The influence of electrode placement in the reconstruction and analysis of body surface potential maps from limited thoracic arrays.

Despite their capacity to indicate abnormality outside the scope of routine electrocardiography, body surface maps remain extensive, time-consuming research procedures. By contrast, a 35-electrode grid which sums precordial ST segment deviations has received wide attention as a clinical monitor of acute myocardial infarction. First, this study examined the feasibility of recovering essential data from a small electrode array to construct maps equal to those obtained from a much larger array. Such a small-array technique would offer economy, easy application, plus the comprehensiveness and clinical correlation of the large system. Second, the relationships between map, small-array and a 35-component equivalent multipolar generator were explored for a transformation system which both expands the small-array data to map displays and reduces such data to non-redundant waveforms. Comparisons were made between direct maps and those derived from two 35-electrode sets on normal subjects and patients with myocardial infarction or cardiomyopathy.
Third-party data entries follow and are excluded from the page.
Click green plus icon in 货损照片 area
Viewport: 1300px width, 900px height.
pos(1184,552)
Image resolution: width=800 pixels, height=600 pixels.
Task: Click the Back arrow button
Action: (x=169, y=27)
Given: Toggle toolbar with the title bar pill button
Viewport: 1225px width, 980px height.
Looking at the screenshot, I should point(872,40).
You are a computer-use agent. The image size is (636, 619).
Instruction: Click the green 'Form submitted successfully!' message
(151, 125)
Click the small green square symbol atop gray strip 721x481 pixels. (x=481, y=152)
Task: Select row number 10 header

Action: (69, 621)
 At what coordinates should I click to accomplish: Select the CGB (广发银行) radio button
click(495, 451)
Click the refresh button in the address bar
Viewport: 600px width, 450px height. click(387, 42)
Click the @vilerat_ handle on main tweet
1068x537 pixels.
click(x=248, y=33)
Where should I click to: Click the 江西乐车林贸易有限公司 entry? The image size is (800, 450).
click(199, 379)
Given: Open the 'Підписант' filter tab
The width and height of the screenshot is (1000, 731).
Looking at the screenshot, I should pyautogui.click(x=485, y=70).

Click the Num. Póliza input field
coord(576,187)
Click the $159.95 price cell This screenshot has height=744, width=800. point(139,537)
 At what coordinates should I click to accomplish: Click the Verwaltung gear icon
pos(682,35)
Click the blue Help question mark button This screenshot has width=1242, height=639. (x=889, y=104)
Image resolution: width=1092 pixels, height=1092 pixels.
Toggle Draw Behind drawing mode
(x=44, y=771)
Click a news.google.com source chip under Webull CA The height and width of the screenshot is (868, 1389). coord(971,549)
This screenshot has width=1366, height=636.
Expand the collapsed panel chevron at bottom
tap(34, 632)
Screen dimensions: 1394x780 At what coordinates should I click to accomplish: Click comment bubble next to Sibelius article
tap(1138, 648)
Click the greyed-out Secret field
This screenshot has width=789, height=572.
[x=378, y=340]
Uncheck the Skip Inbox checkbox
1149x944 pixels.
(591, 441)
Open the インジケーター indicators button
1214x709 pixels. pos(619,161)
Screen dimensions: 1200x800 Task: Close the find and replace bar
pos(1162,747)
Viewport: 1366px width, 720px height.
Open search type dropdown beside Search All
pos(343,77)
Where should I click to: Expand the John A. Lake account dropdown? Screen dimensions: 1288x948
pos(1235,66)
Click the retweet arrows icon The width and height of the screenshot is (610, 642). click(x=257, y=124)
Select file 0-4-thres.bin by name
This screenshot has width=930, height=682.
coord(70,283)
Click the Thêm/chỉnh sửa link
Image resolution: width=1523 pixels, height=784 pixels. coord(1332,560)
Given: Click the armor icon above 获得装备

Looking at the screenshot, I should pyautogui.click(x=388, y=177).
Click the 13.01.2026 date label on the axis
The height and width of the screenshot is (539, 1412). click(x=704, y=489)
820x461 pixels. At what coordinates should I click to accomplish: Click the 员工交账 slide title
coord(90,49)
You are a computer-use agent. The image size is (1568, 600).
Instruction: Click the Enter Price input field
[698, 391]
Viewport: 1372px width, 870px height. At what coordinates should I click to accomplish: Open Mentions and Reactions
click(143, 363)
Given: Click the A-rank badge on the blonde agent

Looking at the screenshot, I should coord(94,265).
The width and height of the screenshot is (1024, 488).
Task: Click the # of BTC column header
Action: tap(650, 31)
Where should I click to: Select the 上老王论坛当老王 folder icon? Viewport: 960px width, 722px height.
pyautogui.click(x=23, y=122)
Electrode placement did not conform to the conventional rectangular grid; for one, the electrodes encircled the thorax symmetrically; in the other they were statistically selected for signal information content. We found 1) symmetrical electrode placement and analytic reconstruction of maps from multipolar lead components consistently reproduced known maps well (.91 correlation, 120 microvolts error); but 2) empirical electrode placement and statistical prediction of known maps averaged .99 correlation and 20 microvolts error for the normal training population and .97 and 60 microvolts for the abnormal test sample. Worsening occurred when placement and prediction methods were mixed; however, maps reconstructed by the empirical-statistical approach reduced to a reasonable approximation of equivalent generator scalar leads.